Jin Ling slaps a hand over Lan Sizhui’s mouth and he may be taller, but Jin Ling is faster and stronger and not taking responsibility for anything. Not tonight. “Thank you for your sacrifice. We will honor you,” he says and with that he starts dragging Lan Sizhui toward the trees again. “Come on!” he yells behind him when he says Lan Jingyi is still frozen in place, staring at the fire. 

 


 

 

“Do you think we can ever go back?” Lan Jingyi asks.

Jin Ling pokes at the meagre fire with a stick. Not a fire, not really. Nothing more than a wisp of smoke and enough light to see each other’s faces by. “No.”

Not for a week or two. Maybe a month. Maybe until winter. They can do small nighthunts under assumed names, like rogue cultivators—at least until Jiang Cheng has had time to calm down. 

Jiang Cheng is a compassionate man, but in his mind, Jin Ling has been playing out scenarios. Yes, Uncle, we burnt down that building because the Yiling Patriarch told me to. The worst he’s done is a slap or two with Zidian. Not this time. Fairy will come find him and he can live on the road, make enough money to buy food doing whatever it is people do. 
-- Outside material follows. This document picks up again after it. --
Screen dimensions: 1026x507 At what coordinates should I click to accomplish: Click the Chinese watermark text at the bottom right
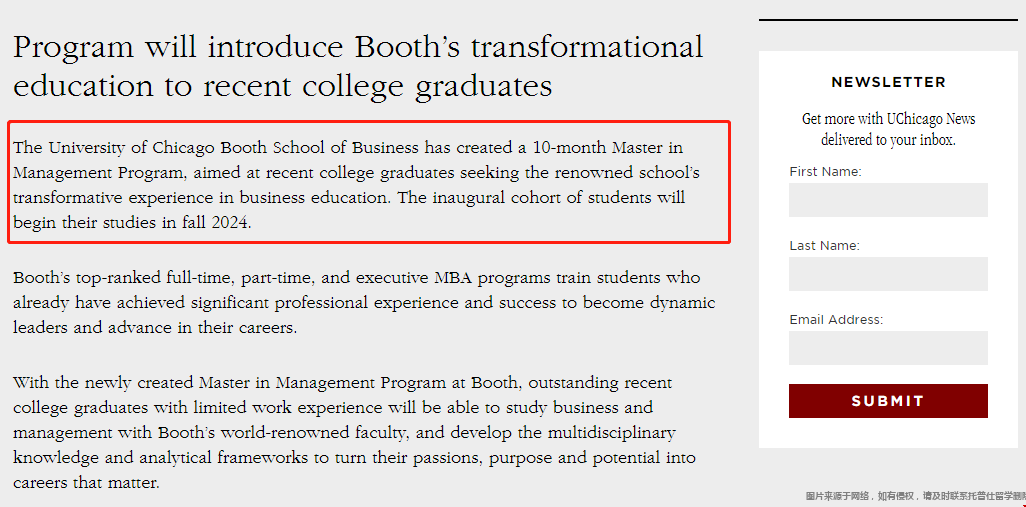point(915,497)
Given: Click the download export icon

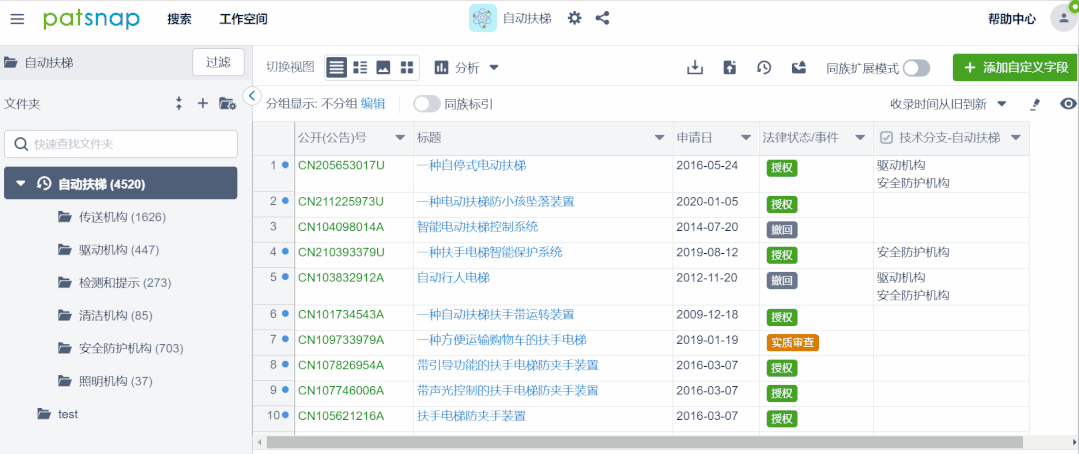Looking at the screenshot, I should [x=695, y=67].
He shudders despite himself and hopes Jiang Cheng will be satisfied taking his anger out on Wei Wuxian. The man has Hanguang-Jun and, by extension, all of the Lan sect protecting him. It's not as though he's in any real danger.
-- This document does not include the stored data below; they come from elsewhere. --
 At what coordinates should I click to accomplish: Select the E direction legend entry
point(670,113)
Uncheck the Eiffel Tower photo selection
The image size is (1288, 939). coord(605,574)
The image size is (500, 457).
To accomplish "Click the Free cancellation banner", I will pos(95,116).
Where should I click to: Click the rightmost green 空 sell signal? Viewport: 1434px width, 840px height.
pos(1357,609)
“But I'm hungry,” Lan Jingyi moans.

The fire isn't doing anything to beat back the dark and it's doing less to keep them warm. The Lan robes are a year-round affair that makes them look over-dressed in summer and foolhardy in winter, but for this autumn night, they look divine. Jin Ling is jealous. Both disciples are nestled into their outer robes, using them more as a blankets, and then pressed side by side for good measure.
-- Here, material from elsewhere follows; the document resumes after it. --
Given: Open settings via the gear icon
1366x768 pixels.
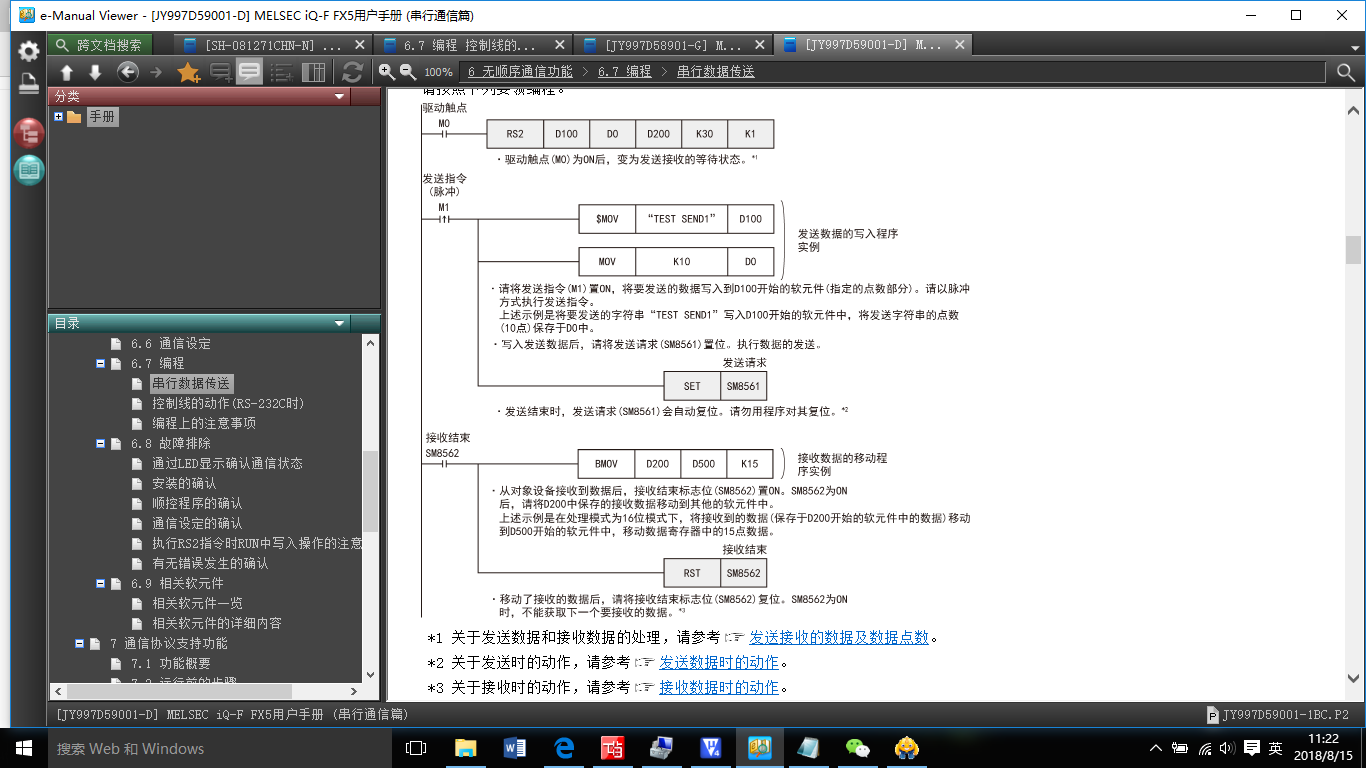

“We're all hungry,” Jin Ling reminds him, and wishes for the hundredth time that night that he had a dog to huddle with. 

Lan Sizhui blinks at him. “Are your teeth chattering?” 

“No,” Jin Ling tries to growl, but instead a shiver steals all the heat from the word and Lan Sizhui's eyes soften horribly. 

He holds one arm to the side. The invitation is clear and he does look warm, but Jin Ling can't accept. If he can't survive one night on his own, he's not much of a cultivator, and he needs to be the best. He needs to be a legend. He wills away his shivers and loosens the death grip he's been keeping on his own clothes to trap heat. It's not freezing. He won't die.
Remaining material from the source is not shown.